───── RECORDS TO USE ─────

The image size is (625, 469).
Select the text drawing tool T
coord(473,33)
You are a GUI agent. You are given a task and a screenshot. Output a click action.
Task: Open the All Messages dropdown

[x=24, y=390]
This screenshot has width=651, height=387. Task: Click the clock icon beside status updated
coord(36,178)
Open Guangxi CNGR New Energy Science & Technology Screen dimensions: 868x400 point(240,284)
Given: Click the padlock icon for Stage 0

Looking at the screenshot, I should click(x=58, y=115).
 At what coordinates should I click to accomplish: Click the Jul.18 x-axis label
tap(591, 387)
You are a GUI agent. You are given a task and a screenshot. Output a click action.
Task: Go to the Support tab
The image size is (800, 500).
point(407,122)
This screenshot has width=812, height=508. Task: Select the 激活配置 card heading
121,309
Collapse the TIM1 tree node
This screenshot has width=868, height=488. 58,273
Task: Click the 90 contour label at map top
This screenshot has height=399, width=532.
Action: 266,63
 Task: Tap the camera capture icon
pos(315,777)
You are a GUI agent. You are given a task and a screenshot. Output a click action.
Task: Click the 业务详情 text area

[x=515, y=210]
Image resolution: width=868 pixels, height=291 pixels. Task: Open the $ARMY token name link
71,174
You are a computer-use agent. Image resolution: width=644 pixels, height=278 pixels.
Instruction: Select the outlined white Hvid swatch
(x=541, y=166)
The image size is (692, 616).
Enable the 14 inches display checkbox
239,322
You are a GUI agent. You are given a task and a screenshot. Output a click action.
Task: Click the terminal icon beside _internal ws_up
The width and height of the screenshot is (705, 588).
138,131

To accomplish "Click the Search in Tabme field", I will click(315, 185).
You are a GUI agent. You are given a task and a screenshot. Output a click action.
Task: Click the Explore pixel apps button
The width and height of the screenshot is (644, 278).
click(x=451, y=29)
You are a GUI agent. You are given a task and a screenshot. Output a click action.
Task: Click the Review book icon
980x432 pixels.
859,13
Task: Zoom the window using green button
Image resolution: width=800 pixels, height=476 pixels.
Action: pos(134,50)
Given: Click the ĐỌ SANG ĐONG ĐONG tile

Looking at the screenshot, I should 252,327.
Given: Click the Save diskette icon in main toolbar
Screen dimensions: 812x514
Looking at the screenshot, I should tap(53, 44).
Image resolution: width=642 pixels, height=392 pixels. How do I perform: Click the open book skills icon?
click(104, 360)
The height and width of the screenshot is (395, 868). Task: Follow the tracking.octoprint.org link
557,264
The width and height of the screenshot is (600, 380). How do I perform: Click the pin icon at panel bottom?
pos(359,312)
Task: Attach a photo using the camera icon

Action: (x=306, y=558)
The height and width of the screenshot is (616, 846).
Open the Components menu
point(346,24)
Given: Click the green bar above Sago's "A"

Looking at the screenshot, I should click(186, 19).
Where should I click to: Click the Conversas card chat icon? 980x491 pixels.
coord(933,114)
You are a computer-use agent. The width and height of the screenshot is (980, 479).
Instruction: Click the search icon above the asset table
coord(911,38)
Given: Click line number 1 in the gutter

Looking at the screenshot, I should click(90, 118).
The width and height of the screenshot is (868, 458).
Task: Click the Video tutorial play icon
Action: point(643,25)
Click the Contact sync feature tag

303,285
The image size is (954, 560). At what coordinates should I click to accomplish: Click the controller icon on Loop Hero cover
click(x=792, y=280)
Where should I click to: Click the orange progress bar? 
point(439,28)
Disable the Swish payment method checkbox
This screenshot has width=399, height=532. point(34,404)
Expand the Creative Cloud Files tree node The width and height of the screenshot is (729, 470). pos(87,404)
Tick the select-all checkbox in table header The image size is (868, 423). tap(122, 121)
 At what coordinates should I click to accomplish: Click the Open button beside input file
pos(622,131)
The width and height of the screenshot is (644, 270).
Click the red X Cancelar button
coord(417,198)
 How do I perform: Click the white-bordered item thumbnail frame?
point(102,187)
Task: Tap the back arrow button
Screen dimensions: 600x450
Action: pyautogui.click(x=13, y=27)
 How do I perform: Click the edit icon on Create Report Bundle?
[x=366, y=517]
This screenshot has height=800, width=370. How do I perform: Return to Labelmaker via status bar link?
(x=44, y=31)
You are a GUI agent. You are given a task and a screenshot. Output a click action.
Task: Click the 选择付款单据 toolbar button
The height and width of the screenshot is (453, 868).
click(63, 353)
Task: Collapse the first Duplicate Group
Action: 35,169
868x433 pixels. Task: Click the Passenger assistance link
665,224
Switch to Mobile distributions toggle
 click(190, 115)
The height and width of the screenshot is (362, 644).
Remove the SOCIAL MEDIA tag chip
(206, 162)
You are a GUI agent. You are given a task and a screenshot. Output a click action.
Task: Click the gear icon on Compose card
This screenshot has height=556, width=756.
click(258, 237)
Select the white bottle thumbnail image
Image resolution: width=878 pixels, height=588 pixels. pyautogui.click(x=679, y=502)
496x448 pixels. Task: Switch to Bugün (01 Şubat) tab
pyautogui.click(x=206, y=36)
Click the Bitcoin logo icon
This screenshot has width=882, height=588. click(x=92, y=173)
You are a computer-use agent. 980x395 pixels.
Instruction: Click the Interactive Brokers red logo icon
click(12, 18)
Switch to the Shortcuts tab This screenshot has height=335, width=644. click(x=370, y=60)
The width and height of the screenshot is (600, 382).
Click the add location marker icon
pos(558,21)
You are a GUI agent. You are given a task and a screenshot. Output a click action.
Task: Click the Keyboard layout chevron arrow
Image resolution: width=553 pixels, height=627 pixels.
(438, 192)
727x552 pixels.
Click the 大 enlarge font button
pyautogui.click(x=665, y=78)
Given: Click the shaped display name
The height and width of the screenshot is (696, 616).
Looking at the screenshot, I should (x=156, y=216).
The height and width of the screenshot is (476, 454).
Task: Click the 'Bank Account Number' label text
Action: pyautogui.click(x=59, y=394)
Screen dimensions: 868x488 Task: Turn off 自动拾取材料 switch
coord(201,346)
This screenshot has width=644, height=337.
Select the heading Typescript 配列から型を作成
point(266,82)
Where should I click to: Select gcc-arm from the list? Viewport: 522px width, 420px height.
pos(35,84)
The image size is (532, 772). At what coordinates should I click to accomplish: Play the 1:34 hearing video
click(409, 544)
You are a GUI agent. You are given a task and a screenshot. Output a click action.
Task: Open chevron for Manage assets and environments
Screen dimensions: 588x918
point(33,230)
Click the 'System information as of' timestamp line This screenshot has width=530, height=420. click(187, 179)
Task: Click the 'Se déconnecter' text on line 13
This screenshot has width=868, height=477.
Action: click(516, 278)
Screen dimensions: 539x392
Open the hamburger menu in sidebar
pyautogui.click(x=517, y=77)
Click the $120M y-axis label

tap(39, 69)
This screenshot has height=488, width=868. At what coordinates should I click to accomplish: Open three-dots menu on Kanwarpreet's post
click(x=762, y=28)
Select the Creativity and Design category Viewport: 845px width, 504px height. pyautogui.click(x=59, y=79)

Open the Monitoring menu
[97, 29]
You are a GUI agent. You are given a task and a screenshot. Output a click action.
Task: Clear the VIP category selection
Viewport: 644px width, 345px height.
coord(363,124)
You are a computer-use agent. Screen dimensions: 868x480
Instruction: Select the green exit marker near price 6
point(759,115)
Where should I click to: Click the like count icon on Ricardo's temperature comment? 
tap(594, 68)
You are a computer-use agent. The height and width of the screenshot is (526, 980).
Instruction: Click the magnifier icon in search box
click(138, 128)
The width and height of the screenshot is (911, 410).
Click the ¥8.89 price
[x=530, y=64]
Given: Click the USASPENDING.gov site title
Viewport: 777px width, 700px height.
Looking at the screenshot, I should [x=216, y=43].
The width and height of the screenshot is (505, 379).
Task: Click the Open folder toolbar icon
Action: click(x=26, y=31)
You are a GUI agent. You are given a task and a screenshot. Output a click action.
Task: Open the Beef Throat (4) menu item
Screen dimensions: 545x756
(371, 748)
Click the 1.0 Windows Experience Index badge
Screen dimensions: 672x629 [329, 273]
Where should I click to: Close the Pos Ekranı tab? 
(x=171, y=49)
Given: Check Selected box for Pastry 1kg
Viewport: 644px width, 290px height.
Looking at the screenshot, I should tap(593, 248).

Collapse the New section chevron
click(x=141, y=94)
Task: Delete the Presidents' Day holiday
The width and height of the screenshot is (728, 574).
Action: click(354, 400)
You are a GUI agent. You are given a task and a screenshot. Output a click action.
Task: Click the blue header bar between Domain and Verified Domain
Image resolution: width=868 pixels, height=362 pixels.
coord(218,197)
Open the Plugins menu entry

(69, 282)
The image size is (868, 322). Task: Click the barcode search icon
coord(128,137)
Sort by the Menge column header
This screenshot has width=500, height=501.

─────

_HOW TO COMPLETE THIS TASK:_ Out of the data above, set down the lines from the one with "868x433 pixels. Task: Click" to the one with "Task: Click the gear icon on Compose card", both included, exactly as written and with no additions.

_YOUR SOLUTION:_
868x433 pixels. Task: Click the Passenger assistance link
665,224
Switch to Mobile distributions toggle
 click(190, 115)
The height and width of the screenshot is (362, 644).
Remove the SOCIAL MEDIA tag chip
(206, 162)
You are a GUI agent. You are given a task and a screenshot. Output a click action.
Task: Click the gear icon on Compose card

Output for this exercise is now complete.